Glimpses
[ɡlimpsiz]
Examples
- I was puzzled, because I could not make the glimpses of furniture I saw accord with my knowledge of any of these apartments. Charlotte Bronte. Villette.
- Again, I catch rare glimpses of my mother, moving her lips timidly between the two, with one of them muttering at each ear like low thunder. Charles Dickens. David Copperfield.
- The river and the hills are delicious, and these glimpses of the narrow cross streets are my delight. Louisa May Alcott. Little Women.
- Then on through the level darkness, with glimpses of sleeping farms and thin poplar trees and deserted high-roads. D. H. Lawrence. Women in Love .
- They caught through the foliage glimpses of martial scarlet; helm shone, plume waved. Charlotte Bronte. Shirley.
- I caught glimpses of velvet chairs, a high white marble mantel-piece, and what seemed to be a suit of Japanese armor at one side of it. Arthur Conan Doyle. The Memoirs of Sherlock Holmes.
- In sunshine we see a greenness beneath the azure, as of spring meadows; we catch glimpses of silver lines, and imagine the roll of living waters. Charlotte Bronte. Shirley.
- He only caught glimpses of her; he did not understand her altogether. Elizabeth Cleghorn Gaskell. North and South.
- At last he saw it, the thing the little monkeys so feared--the man-brute of which the Claytons had caught occasional fleeting glimpses. Edgar Rice Burroughs. Tarzan of the Apes.
- Her sister asserted the family gentility by flouting the poor swain as he loitered about the prison for glimpses of his dear. Charles Dickens. Little Dorrit.
- With what feelings I welcomed single trees I knew, and familiar glimpses of meadow and hill between them! Charlotte Bronte. Jane Eyre.
- Incidental glimpses of this work are both amusing and interesting. Frank Lewis Dyer. Edison, His Life and Inventions.
- Such charms as those of which we catch glimpses while her ladyship's carriage passes should appear abroad at night alone. William Makepeace Thackeray. Vanity Fair.
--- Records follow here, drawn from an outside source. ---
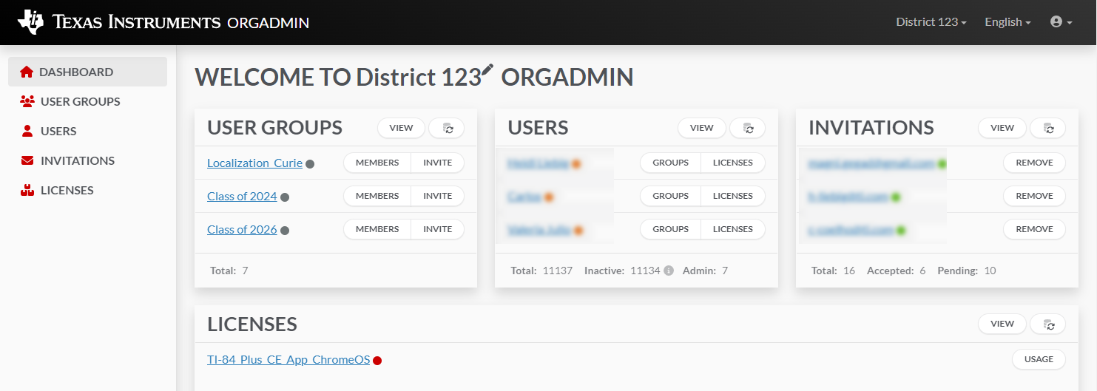
Task: Go to User Groups in sidebar
Action: [80, 101]
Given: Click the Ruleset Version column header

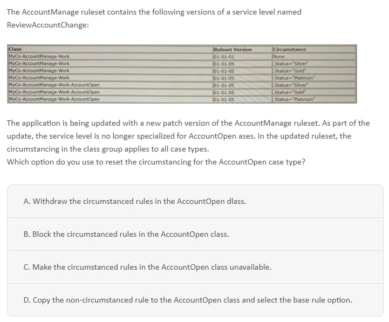Looking at the screenshot, I should click(233, 50).
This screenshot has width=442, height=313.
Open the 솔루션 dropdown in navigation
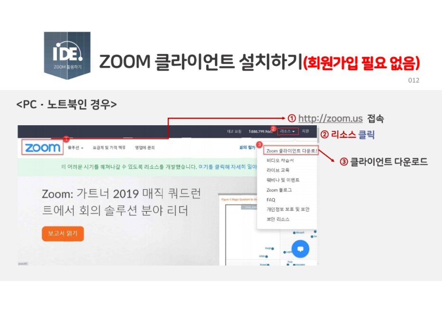75,147
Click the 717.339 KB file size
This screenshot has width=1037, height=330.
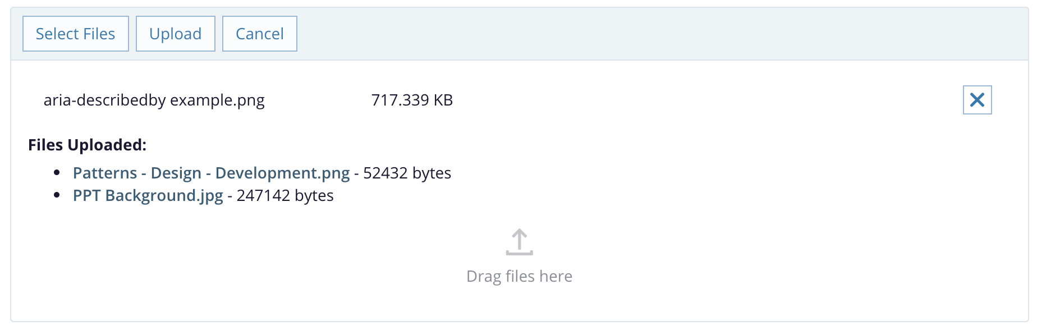412,100
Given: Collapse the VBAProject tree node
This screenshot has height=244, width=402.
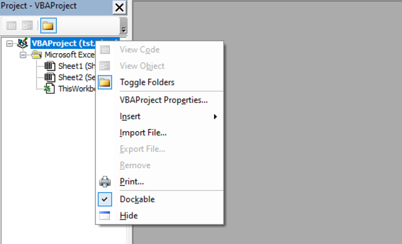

- Toward dusk we drew near Milan and caught glimpses of the city and the blue mountain peaks beyond. Mark Twain. The Innocents Abroad.
- Thus the glimpses we had of the grand panorama below were only fitful and unsatisfactory. Mark Twain. The Innocents Abroad.
- Of this period and his association with Jay Gould, some very interesting glimpses are given by Edison. Frank Lewis Dyer. Edison, His Life and Inventions.
- Once in a while there were glimpses of more powerful and complicated devices to be seen among these simple arms. Various. The Wonder Book of Knowledge.